In the RL training, we introduce a novel listwise derived reward, which instills global ranking awareness into the efficient
pointwise architecture.
## Model List
We provide the trained reranking models in various sizes (4B, 14B and 32B), all of which support customizing the input instruction according to different tasks.
| Model | Size | Layers | Sequence Length | Instruction Aware |
|------------------------------------------|------|--------|-----------------|-------------------|
| [ERank-4B](https://huggingface.co/Alibaba-NLP/ERank-4B) | 4B | 36 | 32K | Yes |
| [ERank-14B](https://huggingface.co/Alibaba-NLP/ERank-14B) | 14B | 40 | 128K | Yes |
| [ERank-32B](https://huggingface.co/Alibaba-NLP/ERank-32B) | 32B | 64 | 128K | Yes |
## Evaluation
We evaluate ERank on both reasoning-intensive benchmarks (BRIGHT and FollowIR) and traditional semantic relevance benchmarks (BEIR and TREC DL).
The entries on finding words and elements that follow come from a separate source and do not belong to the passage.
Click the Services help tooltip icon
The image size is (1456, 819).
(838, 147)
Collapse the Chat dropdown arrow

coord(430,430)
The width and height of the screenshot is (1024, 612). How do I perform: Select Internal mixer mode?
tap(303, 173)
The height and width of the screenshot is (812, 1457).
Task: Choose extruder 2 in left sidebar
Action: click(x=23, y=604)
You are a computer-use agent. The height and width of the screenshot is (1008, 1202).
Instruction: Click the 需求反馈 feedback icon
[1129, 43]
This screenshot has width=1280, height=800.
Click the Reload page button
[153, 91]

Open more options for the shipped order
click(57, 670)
All methods use the original queries without hybrid scores.
| Paradigm | Method | Average | BRIGHT | FollowIR | BEIR | TREC DL |
| :--- | :--- | :--- | :--- | :--- | :--- | :--- |
| - | First-stage retriever | 25.9 | 13.7 | 0 | 40.8 | 49.3 |
| Listwise | Rank-R1-7B | 34.6 | 15.7 | 3.6 | **49.0** | 70.0 |
| Listwise | Rearank-7B | 35.3 | 17.4 | 2.3 | **49.0** | **72.5** |
| Pointwise | JudgeRank-8B | 32.1 | 17.0 | 9.9 | 39.1 | 62.6 |
| Pointwise | Rank1-7B | 34.6 | 18.2 | 9.1 | 44.2 | 67.1 |
| Pointwise | **ERank-4B (Ours)** | 36.8 | 22.7 | 11.0 | 44.8 | 68.9 |
| Pointwise | **ERank-14B (Ours)** | 36.9 | 23.1 | 10.3 | 47.1 | 67.1 |
| Pointwise | **ERank-32B (Ours)** | **38.1** | **24.4** | **12.1** | 47.7 | 68.1 |
On the most challenging BRIGHT benchmark, with top-100 documents retrieved by ReasonIR-8B using GPT-4 reason-query, ERank with BM25 hybrid achieves the state-of-the-art NDCG@10.
| Method | nDCG@10 |
| :--- | :--- |
| ReasonIR-8B | 30.5 |
| Rank-R1-7B | 24.1 |
| Rank1-7B | 24.3 |
| Rearank-7B | 27.5 |
| JudgeRank-8B | 20.2 |
| *+ BM25 hybrid* | 22.7 |
| Rank-R1-32B-v0.2 | 37.7 |
| *+ BM25 hybrid* | 40.0 |
| **ERank-4B (Ours)** | 30.5 |
| *+ BM25 hybrid* | 38.7 |
| **ERank-14B (Ours)** | 31.8 |
| *+ BM25 hybrid* | 39.3 |
| **ERank-32B (Ours)** | 32.8 |
| *+ BM25 hybrid* | **40.2** |
Since ERank is a pointwise reranker, it has low latency compared with listwise models.